### Task instructions
In the records below, begin at the line containing "Contact Us (399, 2394)" and end at the line containing "Post più recente (352, 840)"; quote every line in that span exactly, including both boundary lines, and no others.

### Data for the task

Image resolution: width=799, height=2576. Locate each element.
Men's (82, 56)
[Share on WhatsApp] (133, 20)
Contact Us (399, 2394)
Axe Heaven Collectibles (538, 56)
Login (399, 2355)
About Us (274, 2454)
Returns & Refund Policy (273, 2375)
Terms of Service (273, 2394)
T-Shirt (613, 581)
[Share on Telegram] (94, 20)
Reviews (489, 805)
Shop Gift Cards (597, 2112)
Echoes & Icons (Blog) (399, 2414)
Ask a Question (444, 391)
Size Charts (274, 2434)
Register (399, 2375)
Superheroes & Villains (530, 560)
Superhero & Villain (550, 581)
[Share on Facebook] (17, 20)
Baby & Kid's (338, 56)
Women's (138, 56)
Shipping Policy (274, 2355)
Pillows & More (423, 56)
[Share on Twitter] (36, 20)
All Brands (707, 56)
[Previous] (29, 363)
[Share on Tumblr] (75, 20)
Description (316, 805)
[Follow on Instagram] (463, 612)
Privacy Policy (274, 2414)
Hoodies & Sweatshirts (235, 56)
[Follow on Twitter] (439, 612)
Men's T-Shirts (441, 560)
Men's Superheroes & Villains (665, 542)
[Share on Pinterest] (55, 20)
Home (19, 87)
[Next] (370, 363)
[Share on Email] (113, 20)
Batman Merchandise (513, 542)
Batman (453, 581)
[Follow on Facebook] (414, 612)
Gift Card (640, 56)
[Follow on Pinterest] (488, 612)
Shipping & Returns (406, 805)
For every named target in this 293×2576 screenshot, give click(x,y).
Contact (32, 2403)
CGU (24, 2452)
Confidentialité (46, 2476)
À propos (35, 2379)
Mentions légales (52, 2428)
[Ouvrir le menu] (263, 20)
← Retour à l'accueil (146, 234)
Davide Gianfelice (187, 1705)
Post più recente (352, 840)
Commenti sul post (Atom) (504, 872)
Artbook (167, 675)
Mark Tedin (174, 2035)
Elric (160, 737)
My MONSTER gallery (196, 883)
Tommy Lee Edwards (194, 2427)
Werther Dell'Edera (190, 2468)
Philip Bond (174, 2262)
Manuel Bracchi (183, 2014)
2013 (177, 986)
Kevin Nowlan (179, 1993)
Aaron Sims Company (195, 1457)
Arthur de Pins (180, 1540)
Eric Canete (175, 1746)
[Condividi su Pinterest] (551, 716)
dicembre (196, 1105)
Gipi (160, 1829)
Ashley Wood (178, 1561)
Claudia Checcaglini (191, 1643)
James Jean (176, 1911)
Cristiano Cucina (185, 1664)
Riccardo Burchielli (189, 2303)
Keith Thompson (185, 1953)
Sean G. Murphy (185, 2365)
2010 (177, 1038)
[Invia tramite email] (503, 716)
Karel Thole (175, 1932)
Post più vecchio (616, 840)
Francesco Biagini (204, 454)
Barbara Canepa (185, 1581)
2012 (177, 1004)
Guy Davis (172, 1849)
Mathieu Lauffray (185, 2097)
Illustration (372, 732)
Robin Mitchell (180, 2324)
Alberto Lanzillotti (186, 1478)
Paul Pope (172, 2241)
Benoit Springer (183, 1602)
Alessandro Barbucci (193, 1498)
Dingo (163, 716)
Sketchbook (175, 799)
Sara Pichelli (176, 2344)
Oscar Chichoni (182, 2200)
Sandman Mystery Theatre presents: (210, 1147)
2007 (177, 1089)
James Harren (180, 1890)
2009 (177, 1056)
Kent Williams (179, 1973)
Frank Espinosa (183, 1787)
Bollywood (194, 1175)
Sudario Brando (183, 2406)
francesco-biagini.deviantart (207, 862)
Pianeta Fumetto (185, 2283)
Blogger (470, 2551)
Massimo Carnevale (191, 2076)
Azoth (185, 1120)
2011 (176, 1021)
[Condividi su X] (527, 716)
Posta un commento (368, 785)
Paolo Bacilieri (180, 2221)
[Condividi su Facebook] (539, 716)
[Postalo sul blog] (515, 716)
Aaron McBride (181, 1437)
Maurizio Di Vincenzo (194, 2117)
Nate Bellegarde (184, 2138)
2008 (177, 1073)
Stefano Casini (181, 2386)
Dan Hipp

### Result
Contact Us (399, 2394)
Axe Heaven Collectibles (538, 56)
Login (399, 2355)
About Us (274, 2454)
Returns & Refund Policy (273, 2375)
Terms of Service (273, 2394)
T-Shirt (613, 581)
[Share on Telegram] (94, 20)
Reviews (489, 805)
Shop Gift Cards (597, 2112)
Echoes & Icons (Blog) (399, 2414)
Ask a Question (444, 391)
Size Charts (274, 2434)
Register (399, 2375)
Superheroes & Villains (530, 560)
Superhero & Villain (550, 581)
[Share on Facebook] (17, 20)
Baby & Kid's (338, 56)
Women's (138, 56)
Shipping Policy (274, 2355)
Pillows & More (423, 56)
[Share on Twitter] (36, 20)
All Brands (707, 56)
[Previous] (29, 363)
[Share on Tumblr] (75, 20)
Description (316, 805)
[Follow on Instagram] (463, 612)
Privacy Policy (274, 2414)
Hoodies & Sweatshirts (235, 56)
[Follow on Twitter] (439, 612)
Men's T-Shirts (441, 560)
Men's Superheroes & Villains (665, 542)
[Share on Pinterest] (55, 20)
Home (19, 87)
[Next] (370, 363)
[Share on Email] (113, 20)
Batman Merchandise (513, 542)
Batman (453, 581)
[Follow on Facebook] (414, 612)
Gift Card (640, 56)
[Follow on Pinterest] (488, 612)
Shipping & Returns (406, 805)
For every named target in this 293×2576 screenshot, give click(x,y).
Contact (32, 2403)
CGU (24, 2452)
Confidentialité (46, 2476)
À propos (35, 2379)
Mentions légales (52, 2428)
[Ouvrir le menu] (263, 20)
← Retour à l'accueil (146, 234)
Davide Gianfelice (187, 1705)
Post più recente (352, 840)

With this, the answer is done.